I don's miss spending close to $250 a month for my Equinox membership, although I do miss the ready access to free weights and having a space in my life dedicated solely to that pursuit. Every time I feel a bit "guilty" about spending money on something like a new piece for my vintage loungewear wardrobe, I reminder myself that it's a mere fraction of what I was spending each month for something that, with a little bit of discipline, I can do at home. And remind myself, further, that running on the treadmill is bullshit compared to running outdoors.
I want to get into the habit of drinking a "nice cup of tea" every afternoon, but I don't know if I should do it at a set time or whenever it strikes my fancy so I don't get locked into what my best friend calls "Jodi Rules", which would turn it into a rigid chore instead of fun, and I dread what should be a delightful ritual and sap all life out of it. Even as I type this, I fret over the mechanism of doing it, and tell myself "Have tea some days when you feel like it."
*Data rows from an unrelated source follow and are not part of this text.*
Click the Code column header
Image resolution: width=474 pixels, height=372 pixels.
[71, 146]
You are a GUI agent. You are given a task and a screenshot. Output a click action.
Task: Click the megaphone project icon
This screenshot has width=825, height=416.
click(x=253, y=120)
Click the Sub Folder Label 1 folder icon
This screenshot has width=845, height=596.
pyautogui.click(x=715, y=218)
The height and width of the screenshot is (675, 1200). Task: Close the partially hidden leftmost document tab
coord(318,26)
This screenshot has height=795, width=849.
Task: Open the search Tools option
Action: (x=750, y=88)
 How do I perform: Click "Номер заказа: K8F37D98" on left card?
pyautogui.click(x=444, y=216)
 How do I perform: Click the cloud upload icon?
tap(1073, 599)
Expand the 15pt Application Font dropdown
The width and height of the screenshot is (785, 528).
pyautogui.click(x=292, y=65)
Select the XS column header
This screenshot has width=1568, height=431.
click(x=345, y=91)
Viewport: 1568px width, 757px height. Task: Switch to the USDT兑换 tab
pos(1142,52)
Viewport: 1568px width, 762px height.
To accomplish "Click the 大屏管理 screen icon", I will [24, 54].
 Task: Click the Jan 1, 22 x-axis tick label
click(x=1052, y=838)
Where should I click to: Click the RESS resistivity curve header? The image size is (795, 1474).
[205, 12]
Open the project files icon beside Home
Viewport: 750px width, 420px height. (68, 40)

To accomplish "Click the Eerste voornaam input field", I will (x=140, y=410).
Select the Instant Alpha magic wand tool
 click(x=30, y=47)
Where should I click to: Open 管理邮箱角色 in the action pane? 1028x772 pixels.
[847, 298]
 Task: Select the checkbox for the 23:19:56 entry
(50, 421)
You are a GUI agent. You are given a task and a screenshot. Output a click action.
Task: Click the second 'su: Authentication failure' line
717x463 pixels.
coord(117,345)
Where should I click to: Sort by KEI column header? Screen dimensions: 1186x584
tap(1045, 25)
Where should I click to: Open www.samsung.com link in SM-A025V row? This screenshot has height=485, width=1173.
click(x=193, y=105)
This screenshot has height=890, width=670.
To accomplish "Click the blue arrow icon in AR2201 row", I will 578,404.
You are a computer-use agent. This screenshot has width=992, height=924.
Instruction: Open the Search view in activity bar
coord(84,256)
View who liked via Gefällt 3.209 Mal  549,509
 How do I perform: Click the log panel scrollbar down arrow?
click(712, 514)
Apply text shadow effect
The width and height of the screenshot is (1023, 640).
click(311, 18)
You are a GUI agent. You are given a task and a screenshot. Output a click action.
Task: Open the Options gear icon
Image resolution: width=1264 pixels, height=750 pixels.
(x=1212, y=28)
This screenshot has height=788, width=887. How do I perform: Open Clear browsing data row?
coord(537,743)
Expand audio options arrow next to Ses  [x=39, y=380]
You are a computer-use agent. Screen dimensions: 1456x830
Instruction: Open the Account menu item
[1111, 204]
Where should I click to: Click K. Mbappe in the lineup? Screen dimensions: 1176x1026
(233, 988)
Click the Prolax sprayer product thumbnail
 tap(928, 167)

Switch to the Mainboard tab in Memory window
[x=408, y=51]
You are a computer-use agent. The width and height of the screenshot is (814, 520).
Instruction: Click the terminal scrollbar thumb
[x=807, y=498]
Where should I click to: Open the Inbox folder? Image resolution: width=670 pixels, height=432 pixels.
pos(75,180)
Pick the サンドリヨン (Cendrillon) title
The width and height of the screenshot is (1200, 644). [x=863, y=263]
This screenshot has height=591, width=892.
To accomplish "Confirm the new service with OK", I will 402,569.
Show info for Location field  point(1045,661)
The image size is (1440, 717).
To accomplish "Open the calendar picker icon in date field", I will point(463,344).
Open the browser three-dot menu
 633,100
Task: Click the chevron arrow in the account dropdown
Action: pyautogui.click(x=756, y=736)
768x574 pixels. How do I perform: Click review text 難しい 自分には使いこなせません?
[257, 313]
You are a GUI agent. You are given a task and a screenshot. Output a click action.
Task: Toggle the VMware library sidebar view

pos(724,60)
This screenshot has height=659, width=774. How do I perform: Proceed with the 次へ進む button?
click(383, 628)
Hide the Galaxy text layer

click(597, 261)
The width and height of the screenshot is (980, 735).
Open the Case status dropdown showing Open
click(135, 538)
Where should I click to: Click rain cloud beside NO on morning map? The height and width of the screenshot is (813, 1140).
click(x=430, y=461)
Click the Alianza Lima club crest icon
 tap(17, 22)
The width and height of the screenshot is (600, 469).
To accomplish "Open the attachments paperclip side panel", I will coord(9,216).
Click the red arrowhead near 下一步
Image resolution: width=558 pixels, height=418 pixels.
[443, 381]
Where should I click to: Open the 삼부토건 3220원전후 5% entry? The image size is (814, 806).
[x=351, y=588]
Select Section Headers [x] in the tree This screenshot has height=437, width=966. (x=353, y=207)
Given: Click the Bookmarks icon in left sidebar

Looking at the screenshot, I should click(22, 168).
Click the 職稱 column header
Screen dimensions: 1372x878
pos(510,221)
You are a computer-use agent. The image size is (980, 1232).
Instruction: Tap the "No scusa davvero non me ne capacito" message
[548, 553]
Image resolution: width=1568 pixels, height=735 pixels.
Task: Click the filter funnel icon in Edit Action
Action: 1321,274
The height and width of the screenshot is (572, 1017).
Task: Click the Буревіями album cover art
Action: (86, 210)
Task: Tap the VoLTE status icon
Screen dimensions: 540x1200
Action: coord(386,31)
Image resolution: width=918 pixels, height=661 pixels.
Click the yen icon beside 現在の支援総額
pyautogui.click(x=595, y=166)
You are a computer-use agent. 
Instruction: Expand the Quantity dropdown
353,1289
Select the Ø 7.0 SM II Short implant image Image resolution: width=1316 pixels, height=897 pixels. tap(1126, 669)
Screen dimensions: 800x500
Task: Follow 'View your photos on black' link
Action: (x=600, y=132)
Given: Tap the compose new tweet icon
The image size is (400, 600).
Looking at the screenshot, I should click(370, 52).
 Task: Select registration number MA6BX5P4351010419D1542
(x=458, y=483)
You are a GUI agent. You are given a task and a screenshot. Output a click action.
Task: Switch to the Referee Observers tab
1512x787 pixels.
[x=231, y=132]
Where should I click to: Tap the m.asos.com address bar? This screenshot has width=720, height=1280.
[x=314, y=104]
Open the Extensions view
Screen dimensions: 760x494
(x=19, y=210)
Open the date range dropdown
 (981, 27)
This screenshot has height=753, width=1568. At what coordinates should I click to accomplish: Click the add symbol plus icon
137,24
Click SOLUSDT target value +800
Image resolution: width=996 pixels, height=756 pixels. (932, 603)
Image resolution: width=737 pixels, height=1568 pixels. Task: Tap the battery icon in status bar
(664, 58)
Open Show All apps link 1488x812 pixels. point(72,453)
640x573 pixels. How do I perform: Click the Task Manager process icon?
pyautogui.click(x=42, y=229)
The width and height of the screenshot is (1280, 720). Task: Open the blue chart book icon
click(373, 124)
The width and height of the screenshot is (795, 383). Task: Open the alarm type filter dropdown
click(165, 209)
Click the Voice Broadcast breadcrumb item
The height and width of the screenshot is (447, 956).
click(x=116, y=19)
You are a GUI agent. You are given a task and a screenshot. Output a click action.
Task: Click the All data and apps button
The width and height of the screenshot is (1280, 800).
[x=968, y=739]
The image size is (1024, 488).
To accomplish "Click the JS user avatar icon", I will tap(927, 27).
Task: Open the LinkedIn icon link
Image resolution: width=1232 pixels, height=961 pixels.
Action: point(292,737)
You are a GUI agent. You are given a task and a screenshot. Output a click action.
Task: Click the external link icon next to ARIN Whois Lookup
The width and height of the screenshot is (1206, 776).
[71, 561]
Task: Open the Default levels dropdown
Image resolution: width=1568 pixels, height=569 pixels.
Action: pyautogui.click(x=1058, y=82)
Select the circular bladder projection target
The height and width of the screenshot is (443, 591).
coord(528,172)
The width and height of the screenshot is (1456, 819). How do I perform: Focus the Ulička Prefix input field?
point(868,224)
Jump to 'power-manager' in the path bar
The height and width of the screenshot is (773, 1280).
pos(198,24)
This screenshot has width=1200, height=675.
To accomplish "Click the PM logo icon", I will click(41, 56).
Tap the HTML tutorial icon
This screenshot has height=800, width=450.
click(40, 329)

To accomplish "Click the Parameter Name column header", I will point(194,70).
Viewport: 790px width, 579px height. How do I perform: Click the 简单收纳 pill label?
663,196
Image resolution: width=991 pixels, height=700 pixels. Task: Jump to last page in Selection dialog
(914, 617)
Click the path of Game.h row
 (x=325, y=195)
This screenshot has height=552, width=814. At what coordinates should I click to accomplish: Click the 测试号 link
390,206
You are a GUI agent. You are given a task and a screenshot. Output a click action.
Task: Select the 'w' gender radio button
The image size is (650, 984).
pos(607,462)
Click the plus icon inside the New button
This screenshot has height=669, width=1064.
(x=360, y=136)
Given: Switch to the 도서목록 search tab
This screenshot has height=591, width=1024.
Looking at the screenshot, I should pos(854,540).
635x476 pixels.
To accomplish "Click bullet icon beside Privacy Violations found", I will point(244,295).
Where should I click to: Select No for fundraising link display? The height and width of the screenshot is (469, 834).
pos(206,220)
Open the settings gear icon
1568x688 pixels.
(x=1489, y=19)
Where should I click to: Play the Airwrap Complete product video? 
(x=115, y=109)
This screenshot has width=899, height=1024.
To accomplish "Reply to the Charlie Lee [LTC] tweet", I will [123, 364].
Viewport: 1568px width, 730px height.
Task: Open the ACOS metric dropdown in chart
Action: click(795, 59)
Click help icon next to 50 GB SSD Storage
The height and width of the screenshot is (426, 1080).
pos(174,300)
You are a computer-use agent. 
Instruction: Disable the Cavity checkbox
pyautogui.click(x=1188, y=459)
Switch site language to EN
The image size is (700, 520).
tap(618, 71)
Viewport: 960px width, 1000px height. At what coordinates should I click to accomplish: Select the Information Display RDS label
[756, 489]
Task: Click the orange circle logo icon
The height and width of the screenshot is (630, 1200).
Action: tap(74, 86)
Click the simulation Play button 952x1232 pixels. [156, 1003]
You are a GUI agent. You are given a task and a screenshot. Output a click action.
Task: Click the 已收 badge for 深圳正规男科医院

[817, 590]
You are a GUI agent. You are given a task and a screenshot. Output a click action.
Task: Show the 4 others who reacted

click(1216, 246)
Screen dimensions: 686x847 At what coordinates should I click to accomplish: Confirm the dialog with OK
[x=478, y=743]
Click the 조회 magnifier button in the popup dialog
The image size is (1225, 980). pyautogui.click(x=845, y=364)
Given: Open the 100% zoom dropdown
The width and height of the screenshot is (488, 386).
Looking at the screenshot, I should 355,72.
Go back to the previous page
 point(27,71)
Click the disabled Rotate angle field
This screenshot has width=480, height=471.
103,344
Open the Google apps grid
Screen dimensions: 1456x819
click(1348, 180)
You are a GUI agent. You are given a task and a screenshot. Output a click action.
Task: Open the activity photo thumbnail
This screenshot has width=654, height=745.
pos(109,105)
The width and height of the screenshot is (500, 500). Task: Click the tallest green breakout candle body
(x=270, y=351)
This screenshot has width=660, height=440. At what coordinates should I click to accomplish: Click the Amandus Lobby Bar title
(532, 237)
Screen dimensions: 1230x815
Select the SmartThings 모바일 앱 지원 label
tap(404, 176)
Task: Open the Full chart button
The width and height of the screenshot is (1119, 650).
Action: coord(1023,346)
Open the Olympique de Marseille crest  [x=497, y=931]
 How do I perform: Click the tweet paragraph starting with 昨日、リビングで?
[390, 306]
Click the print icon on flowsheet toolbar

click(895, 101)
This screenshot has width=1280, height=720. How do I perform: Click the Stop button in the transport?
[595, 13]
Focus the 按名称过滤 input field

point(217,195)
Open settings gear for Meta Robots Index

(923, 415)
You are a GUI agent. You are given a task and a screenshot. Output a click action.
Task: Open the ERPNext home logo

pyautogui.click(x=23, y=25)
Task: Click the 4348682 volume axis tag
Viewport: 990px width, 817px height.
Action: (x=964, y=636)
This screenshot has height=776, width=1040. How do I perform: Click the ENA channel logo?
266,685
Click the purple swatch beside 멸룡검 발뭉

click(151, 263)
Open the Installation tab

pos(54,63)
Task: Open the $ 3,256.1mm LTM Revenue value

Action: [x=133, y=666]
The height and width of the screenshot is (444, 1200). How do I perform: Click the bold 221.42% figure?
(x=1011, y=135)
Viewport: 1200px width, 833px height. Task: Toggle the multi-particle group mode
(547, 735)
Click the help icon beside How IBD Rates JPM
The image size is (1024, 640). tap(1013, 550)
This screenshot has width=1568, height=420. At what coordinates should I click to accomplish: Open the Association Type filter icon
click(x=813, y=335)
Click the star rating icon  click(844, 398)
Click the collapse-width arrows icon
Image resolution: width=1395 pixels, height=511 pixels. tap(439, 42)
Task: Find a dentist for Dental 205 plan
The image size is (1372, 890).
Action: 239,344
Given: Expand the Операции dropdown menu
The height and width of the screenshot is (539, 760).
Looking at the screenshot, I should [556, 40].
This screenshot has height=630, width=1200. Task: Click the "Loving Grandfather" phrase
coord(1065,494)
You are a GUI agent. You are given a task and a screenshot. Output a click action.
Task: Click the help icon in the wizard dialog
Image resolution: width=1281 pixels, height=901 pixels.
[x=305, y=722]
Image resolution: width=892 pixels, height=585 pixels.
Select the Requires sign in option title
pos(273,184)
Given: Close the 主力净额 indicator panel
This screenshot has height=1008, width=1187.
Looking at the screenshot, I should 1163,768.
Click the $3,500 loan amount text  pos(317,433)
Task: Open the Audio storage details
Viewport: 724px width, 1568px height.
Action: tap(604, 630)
I haven't been on the subway for more than a year. I'm getting a little giddy envisioning myself taking it again after I'm fully vaccinated toward the end of next month, which means that since I won't be walking as far to get where I want to go, I can wear groovy vintage shoes with a bit of a heel (to me, that means about 2.5 inches, no stupid stilettos) and not have to "worry" if I can't walk all the way home if my feet, now unaccustomed to wearing such shoes thanks to the pandemic, finds it a challenge.